▶ _Список заданий_:
A) Какое детское стихотворение Благининой в статье о её творчестве названо, пожалуй, самым известным?
B) Процитируйте фрагмент статьи о творчестве Благининой: начните с того места, где стоят слова «Сама поэтесса –», и остановитесь после слов «и ребятня постарше.».

▶ _Страница_:
# # # #
Сама поэтесса – в кругу тех, кто не утратил душевной ясности, по-детски чистого восприятия жизни, сохранил Божьи заветы добра, красоты и правды и готов щедро делиться ими, одаривая людей «цветами радости»:

 

А мы, не мудрствуя лукаво,
Стоим на страже простоты,
Даря налево и направо
Житейской радости цветы. («О тех, кого мне жаль»)

 

В благининском нелукавом творчестве дети обрели свой голос. Маленьким героям доверила поэтесса право самим рассказывать о себе и о том, что они видят, чувствуют, о чём думают, как постигают мир. Впервые русская лирика зазвучала такими чистыми, звонкими,  неподдельными детскими голосами. Интуитивно чуткое проникновение в возрастную психологию, дар понимания души ребёнка, талант любви, которым от Бога изобильно была наделена Благинина,  сделали возможным то, что в её стихах своим собственным языком заговорили и дошколята-малыши, и первоклашки, и ребятня постарше.

   

«Посидим в тишине» – пожалуй, самое известное из детских стихотворений Благининой, любимое многими поколениями детей и мам. Девчушка – хозяйка приутихших игрушек – вместе с ними замирает, оберегая мамин сон, сдерживает свою энергию, желание поиграть, попеть.

 

Всего лишь единственная строка в начале стихотворения, снабжённая выразительным многоточием: «Мама спит, она устала…» –  говорит о многом, содержит, в том числе, социально-политическое содержание. В стране Советов женщина должна была быть, что называется, «многостаночницей»: работницей или колхозницей,  ударницей труда на производстве, общественницей вне работы, нередко участницей кружков художественной самодеятельности, хранительницей семьи как «ячейки общества», примерной женой, заботливой матерью. И, конечно, вечной труженицей в домашнем быту: кухаркой и посудомойкой, швеёй и вязальщицей, гладильщицей и прачкой, горничной и огородницей на подсобном земельном участке – всего не перечислить. Такое положение дел никого не смущало. В те годы утверждалось: «Советская женщина должна всё успевать!» Неудивительно, что в благининских стихах такую женщину-мать,  утомившуюся от бесконечной круговерти забот и хлопот, сморил сон посреди бела дня – наверное, в единственный её выходной.
# # # #
▶ _Исходный перечень_:
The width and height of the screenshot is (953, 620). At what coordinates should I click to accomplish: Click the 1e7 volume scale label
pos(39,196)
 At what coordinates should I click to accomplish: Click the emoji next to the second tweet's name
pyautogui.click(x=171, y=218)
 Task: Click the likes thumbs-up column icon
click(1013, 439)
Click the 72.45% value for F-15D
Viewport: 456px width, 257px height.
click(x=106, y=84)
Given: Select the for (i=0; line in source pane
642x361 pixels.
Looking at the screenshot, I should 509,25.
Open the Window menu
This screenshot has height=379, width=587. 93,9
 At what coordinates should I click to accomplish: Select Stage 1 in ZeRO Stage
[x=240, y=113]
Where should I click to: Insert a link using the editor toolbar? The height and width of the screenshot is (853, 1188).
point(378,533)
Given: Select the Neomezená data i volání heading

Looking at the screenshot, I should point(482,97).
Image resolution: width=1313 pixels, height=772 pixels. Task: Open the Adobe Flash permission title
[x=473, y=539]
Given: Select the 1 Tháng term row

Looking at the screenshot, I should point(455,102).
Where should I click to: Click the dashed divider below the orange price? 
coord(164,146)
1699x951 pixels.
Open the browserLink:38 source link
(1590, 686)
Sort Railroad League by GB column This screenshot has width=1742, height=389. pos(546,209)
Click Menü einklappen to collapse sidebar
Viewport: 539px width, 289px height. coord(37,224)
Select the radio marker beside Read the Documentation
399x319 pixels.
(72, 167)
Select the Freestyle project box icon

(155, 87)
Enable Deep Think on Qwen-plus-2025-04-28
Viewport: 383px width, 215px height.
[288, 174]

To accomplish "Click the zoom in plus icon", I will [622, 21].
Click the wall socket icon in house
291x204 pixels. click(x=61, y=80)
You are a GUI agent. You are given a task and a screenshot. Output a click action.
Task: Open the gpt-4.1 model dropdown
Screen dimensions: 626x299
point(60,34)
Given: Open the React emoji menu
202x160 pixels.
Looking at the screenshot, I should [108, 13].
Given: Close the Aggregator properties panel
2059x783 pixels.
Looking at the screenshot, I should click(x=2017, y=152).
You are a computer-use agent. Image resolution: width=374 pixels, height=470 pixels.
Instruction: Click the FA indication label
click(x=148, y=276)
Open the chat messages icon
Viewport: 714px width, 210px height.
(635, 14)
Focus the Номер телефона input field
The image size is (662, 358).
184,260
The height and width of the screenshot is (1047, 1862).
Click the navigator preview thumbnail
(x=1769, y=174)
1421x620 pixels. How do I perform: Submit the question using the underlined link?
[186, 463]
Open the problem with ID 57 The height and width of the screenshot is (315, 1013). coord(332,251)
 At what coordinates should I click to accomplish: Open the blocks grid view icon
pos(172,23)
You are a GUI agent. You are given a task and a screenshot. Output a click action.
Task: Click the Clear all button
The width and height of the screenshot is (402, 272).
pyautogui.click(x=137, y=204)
# # # #
▶ _Ответы по заданиям_:
A) «Посидим в тишине».

B)
Сама поэтесса – в кругу тех, кто не утратил душевной ясности, по-детски чистого восприятия жизни, сохранил Божьи заветы добра, красоты и правды и готов щедро делиться ими, одаривая людей «цветами радости»:

 

А мы, не мудрствуя лукаво,
Стоим на страже простоты,
Даря налево и направо
Житейской радости цветы. («О тех, кого мне жаль»)

 

В благининском нелукавом творчестве дети обрели свой голос. Маленьким героям доверила поэтесса право самим рассказывать о себе и о том, что они видят, чувствуют, о чём думают, как постигают мир. Впервые русская лирика зазвучала такими чистыми, звонкими,  неподдельными детскими голосами. Интуитивно чуткое проникновение в возрастную психологию, дар понимания души ребёнка, талант любви, которым от Бога изобильно была наделена Благинина,  сделали возможным то, что в её стихах своим собственным языком заговорили и дошколята-малыши, и первоклашки, и ребятня постарше.